Multidrug-resistant (MDR) tuberculosis (TB) is a serious form of TB and the term MDR implies resistance to at least the essential first-line agents isoniazid (INH) and rifampin (RMP); because INH and RMP are no longer effective, patients with MDR pulmonary TB must be treated for at least 20 months with potentially toxic, less efficacious drugs (20). MDR Mycobacterium tuberculosis isolates will frequently also be resistant to the other first-line drugs pyrazinamide (PZA), ethambutol (EMB), or streptomycin (or SM) and, at times, other drugs such as ethionamide (Eth), a fluoroquinolone, or injectable drugs such as kanamycin (KAN), amikacin, or capreomycin (CAP). MDR TB with additional resistance to the last two mentioned classes is termed extensively drug-resistant (XDR). The spread of MDR TB, particularly among communities with a high prevalence of human immunodeficiency virus (HIV) infection, is threatening the foundations of TB control programs worldwide (19). TMC207, recently renamed bedaquiline, is a diarylquinoline with a novel mode of action specifically inhibiting mycobacterial ATP synthase (1).
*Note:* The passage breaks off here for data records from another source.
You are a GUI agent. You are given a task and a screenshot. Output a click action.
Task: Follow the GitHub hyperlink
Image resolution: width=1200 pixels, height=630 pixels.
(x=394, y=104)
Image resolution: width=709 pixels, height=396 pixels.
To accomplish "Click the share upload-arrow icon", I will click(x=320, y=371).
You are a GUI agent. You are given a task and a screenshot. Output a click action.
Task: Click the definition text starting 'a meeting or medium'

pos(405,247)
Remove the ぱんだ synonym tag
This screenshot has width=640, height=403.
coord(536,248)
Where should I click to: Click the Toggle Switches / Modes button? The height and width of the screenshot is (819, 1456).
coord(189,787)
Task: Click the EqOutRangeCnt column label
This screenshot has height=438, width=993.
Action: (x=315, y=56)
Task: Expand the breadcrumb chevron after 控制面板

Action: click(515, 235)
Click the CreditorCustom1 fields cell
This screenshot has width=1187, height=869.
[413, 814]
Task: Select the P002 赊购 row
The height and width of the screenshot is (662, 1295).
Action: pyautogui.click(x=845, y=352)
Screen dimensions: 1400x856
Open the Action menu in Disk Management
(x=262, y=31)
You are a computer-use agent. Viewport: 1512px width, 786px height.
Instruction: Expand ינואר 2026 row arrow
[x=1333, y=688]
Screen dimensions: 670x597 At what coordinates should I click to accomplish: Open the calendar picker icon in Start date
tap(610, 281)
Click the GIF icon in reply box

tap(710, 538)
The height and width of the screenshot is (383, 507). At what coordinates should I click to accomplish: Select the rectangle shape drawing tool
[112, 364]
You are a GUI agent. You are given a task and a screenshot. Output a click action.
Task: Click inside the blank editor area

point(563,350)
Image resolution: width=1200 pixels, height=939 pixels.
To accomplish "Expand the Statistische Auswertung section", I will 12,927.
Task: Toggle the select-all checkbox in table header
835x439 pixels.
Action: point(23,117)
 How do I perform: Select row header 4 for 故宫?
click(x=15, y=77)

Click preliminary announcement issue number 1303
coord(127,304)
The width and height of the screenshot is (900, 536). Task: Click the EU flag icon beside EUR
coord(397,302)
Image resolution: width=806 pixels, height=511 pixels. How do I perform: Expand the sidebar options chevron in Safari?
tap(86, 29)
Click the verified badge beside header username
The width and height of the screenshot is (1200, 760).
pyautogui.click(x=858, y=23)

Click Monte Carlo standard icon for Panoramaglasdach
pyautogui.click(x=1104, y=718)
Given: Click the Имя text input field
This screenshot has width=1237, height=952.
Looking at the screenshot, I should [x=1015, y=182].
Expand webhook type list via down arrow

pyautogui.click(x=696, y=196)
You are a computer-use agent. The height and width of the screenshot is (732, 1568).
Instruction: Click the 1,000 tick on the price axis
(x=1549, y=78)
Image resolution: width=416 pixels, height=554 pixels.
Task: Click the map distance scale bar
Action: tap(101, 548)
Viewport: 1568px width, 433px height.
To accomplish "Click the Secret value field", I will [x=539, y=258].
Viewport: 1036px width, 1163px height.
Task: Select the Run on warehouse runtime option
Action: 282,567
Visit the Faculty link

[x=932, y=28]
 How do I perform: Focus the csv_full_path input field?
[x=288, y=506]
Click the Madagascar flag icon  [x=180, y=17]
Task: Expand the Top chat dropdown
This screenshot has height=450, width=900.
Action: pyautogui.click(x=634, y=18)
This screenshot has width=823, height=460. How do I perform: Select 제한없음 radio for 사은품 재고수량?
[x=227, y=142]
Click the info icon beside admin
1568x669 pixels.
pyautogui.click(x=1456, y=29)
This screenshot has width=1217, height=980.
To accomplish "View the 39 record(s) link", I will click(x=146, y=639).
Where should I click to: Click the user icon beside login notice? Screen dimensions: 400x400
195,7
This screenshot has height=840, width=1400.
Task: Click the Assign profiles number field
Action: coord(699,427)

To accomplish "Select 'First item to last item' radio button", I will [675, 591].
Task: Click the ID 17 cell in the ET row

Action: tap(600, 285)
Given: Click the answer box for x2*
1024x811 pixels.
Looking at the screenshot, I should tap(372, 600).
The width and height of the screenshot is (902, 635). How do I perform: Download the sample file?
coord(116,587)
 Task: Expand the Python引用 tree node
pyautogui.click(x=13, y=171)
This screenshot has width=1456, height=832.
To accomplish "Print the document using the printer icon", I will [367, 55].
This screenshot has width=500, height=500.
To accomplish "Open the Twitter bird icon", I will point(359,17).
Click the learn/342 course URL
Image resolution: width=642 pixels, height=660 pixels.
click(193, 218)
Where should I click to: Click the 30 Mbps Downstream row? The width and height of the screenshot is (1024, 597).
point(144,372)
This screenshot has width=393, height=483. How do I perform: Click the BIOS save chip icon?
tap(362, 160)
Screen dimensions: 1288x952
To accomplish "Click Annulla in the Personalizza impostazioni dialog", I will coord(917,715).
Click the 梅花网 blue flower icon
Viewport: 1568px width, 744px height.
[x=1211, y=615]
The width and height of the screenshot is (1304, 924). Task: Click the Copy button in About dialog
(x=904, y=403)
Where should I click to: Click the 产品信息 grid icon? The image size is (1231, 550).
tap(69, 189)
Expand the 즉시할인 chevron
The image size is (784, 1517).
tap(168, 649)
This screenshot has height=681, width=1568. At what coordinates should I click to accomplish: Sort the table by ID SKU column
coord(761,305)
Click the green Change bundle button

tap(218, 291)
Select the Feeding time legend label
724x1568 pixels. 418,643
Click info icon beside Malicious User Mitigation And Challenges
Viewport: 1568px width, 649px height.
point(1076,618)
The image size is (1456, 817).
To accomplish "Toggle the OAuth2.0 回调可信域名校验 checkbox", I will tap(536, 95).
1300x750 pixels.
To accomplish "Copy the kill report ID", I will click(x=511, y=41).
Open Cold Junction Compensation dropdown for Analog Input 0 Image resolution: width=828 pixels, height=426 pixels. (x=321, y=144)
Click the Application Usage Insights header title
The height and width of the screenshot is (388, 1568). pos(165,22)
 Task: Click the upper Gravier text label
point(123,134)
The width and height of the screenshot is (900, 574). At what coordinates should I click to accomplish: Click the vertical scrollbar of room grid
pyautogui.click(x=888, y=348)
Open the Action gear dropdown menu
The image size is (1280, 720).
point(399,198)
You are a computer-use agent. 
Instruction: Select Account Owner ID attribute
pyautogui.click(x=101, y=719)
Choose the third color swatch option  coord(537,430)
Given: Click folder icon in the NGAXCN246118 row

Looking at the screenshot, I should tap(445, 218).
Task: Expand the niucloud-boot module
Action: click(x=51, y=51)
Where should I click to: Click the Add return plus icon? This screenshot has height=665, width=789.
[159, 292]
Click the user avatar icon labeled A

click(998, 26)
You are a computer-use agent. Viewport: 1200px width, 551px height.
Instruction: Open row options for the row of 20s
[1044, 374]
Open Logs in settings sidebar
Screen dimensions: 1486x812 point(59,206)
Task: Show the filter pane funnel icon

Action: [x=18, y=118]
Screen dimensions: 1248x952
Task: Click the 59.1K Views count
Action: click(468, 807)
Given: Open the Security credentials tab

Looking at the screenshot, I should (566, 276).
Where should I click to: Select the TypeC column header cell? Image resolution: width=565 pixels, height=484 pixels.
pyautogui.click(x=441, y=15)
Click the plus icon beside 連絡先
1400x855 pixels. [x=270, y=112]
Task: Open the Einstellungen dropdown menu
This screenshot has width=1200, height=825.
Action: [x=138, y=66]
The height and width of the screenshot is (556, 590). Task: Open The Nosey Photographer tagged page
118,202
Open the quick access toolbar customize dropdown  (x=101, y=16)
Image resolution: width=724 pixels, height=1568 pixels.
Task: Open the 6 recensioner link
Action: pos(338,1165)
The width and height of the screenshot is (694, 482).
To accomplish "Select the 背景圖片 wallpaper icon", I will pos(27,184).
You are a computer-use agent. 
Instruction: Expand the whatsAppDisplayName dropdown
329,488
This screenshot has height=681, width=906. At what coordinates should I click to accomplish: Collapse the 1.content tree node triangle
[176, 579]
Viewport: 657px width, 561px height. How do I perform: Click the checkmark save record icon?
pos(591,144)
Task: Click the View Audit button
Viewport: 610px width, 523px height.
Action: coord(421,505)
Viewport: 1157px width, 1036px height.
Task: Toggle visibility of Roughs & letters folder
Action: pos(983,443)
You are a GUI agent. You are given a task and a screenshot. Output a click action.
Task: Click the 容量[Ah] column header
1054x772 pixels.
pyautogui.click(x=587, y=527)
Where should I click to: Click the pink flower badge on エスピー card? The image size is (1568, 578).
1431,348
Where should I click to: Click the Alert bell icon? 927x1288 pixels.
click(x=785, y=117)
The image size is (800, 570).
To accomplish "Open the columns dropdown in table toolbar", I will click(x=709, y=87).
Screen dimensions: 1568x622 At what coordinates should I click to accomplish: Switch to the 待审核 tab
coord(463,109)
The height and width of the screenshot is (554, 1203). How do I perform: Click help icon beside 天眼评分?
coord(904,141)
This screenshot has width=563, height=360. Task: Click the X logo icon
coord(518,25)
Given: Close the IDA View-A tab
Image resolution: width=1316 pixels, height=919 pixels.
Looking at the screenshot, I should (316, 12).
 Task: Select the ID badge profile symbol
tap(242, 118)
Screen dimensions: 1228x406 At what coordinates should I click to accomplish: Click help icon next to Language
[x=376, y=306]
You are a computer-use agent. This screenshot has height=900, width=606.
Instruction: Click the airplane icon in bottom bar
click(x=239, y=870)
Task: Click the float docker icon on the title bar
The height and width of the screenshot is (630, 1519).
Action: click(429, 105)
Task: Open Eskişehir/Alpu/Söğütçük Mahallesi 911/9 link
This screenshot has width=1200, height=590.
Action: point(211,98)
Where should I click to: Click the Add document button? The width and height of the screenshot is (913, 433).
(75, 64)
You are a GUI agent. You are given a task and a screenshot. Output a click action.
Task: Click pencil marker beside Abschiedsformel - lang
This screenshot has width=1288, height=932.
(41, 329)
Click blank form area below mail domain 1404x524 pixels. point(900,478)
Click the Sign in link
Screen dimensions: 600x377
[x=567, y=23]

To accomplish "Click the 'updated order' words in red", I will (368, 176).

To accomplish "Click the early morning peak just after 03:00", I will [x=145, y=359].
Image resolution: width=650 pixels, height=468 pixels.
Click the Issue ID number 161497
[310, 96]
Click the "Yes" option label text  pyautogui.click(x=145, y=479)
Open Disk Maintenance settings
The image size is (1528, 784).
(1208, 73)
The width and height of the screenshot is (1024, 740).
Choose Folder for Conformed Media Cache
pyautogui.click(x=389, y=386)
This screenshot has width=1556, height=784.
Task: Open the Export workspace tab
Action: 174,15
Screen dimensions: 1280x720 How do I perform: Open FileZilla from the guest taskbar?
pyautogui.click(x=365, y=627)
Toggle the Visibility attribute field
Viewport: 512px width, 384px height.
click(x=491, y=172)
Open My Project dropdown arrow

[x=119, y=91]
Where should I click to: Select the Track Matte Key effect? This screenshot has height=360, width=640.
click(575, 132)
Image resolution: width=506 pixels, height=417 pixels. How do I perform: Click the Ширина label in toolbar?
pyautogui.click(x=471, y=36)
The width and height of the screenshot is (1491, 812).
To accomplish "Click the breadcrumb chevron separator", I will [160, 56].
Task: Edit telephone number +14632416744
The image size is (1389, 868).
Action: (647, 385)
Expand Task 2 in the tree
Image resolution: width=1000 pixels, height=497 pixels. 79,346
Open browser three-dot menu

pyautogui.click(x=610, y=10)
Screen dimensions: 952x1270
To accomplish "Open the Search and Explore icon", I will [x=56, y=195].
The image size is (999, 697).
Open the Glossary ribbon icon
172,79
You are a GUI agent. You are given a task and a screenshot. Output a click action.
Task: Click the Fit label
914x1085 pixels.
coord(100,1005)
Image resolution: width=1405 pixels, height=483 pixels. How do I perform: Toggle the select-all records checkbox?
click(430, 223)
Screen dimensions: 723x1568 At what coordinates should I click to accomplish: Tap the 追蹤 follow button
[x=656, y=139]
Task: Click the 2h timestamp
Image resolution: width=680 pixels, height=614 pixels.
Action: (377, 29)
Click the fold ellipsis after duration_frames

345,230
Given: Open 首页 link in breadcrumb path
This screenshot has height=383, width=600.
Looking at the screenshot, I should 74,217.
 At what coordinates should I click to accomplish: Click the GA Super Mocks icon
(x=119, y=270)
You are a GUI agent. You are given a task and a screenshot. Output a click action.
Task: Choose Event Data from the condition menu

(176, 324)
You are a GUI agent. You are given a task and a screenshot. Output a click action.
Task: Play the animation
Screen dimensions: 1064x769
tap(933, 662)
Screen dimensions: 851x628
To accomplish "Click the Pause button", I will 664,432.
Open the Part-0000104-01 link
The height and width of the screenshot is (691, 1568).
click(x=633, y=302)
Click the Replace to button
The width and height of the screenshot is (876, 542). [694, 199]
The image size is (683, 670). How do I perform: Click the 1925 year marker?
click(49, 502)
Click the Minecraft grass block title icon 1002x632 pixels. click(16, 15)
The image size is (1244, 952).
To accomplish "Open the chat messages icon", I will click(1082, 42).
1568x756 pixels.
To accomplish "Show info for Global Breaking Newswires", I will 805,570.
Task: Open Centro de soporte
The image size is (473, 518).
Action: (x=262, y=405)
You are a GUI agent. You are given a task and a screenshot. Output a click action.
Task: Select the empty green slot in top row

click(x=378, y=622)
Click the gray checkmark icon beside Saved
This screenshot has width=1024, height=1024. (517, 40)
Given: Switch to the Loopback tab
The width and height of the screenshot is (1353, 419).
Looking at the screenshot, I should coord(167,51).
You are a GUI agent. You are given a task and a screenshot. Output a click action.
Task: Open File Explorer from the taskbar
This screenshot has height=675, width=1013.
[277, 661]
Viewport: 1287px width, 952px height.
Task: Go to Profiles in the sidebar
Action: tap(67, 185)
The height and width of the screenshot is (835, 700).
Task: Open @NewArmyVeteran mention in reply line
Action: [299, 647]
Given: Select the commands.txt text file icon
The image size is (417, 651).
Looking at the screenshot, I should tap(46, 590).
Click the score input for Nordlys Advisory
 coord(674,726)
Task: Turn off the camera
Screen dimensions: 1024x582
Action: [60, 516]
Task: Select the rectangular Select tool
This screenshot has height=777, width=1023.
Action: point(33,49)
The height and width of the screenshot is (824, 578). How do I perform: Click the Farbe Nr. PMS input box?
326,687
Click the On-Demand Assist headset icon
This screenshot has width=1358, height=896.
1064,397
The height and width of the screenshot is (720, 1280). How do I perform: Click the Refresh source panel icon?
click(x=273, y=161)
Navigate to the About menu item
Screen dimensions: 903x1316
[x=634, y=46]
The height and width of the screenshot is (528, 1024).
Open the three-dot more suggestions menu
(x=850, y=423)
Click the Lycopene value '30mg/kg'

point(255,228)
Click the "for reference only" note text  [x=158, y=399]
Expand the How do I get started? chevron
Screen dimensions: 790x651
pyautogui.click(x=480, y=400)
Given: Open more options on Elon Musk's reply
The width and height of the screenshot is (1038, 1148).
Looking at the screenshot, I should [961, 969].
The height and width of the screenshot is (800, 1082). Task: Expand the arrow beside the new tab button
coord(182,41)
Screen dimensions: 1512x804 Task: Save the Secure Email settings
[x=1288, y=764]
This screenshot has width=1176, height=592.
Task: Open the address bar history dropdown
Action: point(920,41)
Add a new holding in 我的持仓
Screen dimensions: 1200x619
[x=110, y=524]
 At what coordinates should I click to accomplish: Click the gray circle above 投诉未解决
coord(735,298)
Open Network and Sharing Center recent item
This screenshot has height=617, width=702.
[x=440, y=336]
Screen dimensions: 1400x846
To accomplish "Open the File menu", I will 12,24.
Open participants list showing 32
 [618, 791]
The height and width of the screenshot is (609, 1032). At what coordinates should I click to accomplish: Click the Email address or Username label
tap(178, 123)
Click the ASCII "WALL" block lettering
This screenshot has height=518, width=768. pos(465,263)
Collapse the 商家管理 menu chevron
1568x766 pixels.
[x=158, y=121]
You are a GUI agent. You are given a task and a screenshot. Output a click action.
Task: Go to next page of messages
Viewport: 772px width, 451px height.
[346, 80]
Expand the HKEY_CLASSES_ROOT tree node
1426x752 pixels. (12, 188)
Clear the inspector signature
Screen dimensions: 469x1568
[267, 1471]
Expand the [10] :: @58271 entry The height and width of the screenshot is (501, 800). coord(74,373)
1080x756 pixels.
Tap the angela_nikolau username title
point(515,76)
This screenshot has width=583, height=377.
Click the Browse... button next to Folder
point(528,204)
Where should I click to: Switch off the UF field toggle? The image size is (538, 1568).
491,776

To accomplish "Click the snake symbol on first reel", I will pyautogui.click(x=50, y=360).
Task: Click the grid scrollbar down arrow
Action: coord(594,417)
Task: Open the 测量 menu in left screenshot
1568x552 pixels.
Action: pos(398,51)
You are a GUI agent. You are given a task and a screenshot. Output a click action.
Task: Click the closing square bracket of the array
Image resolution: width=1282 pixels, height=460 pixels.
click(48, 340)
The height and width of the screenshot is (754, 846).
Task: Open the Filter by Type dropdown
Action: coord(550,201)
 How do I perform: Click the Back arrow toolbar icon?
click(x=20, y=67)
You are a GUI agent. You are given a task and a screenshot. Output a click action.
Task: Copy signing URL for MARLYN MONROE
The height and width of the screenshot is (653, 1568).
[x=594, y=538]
The present randomized, double-blind, placebo-controlled study to evaluate the safety, tolerability, and efficacy of bedaquiline when it is added to a background regimen (BR) in newly diagnosed patients with MDR pulmonary TB was conducted in two stages. In the first stage, bedaquiline was added to the BR for 8 weeks. After a planned break in recruitment to confirm that anticipated serum drug levels were reached, the trial moved to the second stage, where bedaquiline was added to the BR for 24 weeks in a new group of patients. The 8-week results of the first stage (8 weeks of bedaquiline) were reported previously. Of 21 evaluable subjects receiving bedaquiline in addition to BR, 10 (47.6%) were sputum culture negative after 8 weeks compared to only 2 of 23 (8.7%) receiving placebo in addition to BR (P = 0.003) (5). We describe the 2-year outcome and the difficulties and complications encountered during follow-up of this first trial stage.
The study subjects were newly diagnosed with MDR pulmonary TB due to M. tuberculosis resistant to (at least) both INH and RMP, who had either not been treated or had received only the first-line drugs INH, RMP, EMB, PZA, or SM. Participating centers were located all in South Africa. The full details on the inclusion and exclusion criteria, the details of treatment, and the results at 8 weeks have been presented previously (5). Briefly, the patients had a median age of 33 years (range, 18 to 57 years) and a median weight of 50.7 kg (range, 36 to 83 kg); 75% were male, and 85% had cavitary pulmonary disease. The BR consisted of standard MDR drugs used in South Africa with few exceptions. In all 47 patients it comprised Eth and KAN; all but 1 (2.1%) patient received ofloxacin (OFL), 29 received (61.7%) EMB, 28 received (59.6%) terizidone (TER)-cycloserine (CS), 2 (4.3%) patients received dapsone, and single patients received CAP, clarithromycin, erythromycin, and INH (at 10 mg/kg) and para-aminosalicylic acid. Substitutions within classes were permissible in the case of a shortage of drug supply, intolerance, or when drug susceptibility results became available. Moxifloxacin, levofloxacin, and gatifloxacin were not available to the Tuberculosis Control Programme in South Africa at the time of the study.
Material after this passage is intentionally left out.